Jetzt wird er das Rad abstellen, Marks Mutter die Tür öffnen,

Er wird ihr die Tür öffnen?

angefangen,“ ruft Tank

Das Komma nach dem ".

schweren(Komma) silbernen Knöpfen.

denn?“(Komma) ruft

und zum ersten Mal spüre ich, dass wir richtige Rocker sein können, wenn wir wollen, dass wir ernst genommen werden können in der Schule, im Dorf und auch in der Stadt.

cool aus,“ ruft

Das Komma nach dem ". Das hast du öfter, ich schreibs nimmer raus.

Als das Album endlich läuft, ist es dunkel draußen(Punkt) Mark hat zwei Kerzen angezündet und plötzlich geschieht etwas in dem Zimmer.

dabei sind wir doch nur drei Vierzehnjährige, die mit Bierdosen das neue Slayer-Album feiern.

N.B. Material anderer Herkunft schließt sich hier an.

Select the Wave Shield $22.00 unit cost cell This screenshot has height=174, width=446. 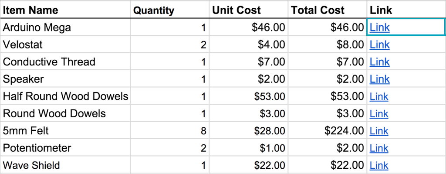(248, 165)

Maah, der Absatz ist so schön, der verdient ein würdigeres Ende. Erstmal: Die "Vierzehnjähirgen" raus. Das ist bisher entweder klar, oder du hast die Jungs nicht ordentlich genug charakterisiert.

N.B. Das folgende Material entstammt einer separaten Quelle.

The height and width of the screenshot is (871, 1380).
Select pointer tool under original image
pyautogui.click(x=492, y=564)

Ich hätte mir etwas gewünscht wie: "... dabei sind wir doch nur drei Jungs, die das erste Mal eine Lederjacke probieren."

Etwas, was mehr dem Ton des Absatzes entspricht.

In dem Moment dreht Teufel sich um

"dreht sich Teufel um"

er grinst blöd und stößt Björn an, nickt rüber zu uns und nun schaut auch Björn her, steht sofort auf und zieht an seiner Zigarette.

Wir gehen weiter auf die Tankstelle zu, ich wünsche mir, wir würden über irgendwas reden, unsere Stille verrät uns, aber mir fällt nichts ein.

Das ist schön!

aber jetzt splittert sie auf der Straße in weitere Scherben, wir hören das Splittern, und Björn und Teufel gucken

Streichen.

wir reden über das neue Slayer-Album, Seasons in the Abyss, nicht über die zwei Idioten da hinten,

Streichen. Das hatte ich noch im Kopf.

und Mark geht einfach weiter

Hier geht er mir dann doch zu oft "einfach weiter".

Das ist eine sehr schöne Geschichte, die Jungs kaufe ich dir ab (ich war ja auch mal so), und auch die Zeit hast du getroffen.

Ich hatte damals ja leider keine Lederjacke, aber eine ausgewaschene Jeansjacke, das war zwar um Längen uncooler, aber man kam damit durch. :)

Schöne Grüße,

yours

 

Hallo yours truly,

wow, danke für die Mühe und das unter den Stockhieben deutlich zu vernehmende Lob. Ich hab die Geschichte nochmal gründlich überarbeitet und dabei vieles berücksichtigt, was Du und auch Kasimir vorgeschlagen habt. Speziell beim Anfangssatz hatte ich auch so meine Zweifel, die Du ziemlich bestätigt hast. Ich hoffe, sie liest sich jetzt insgesamt glatter.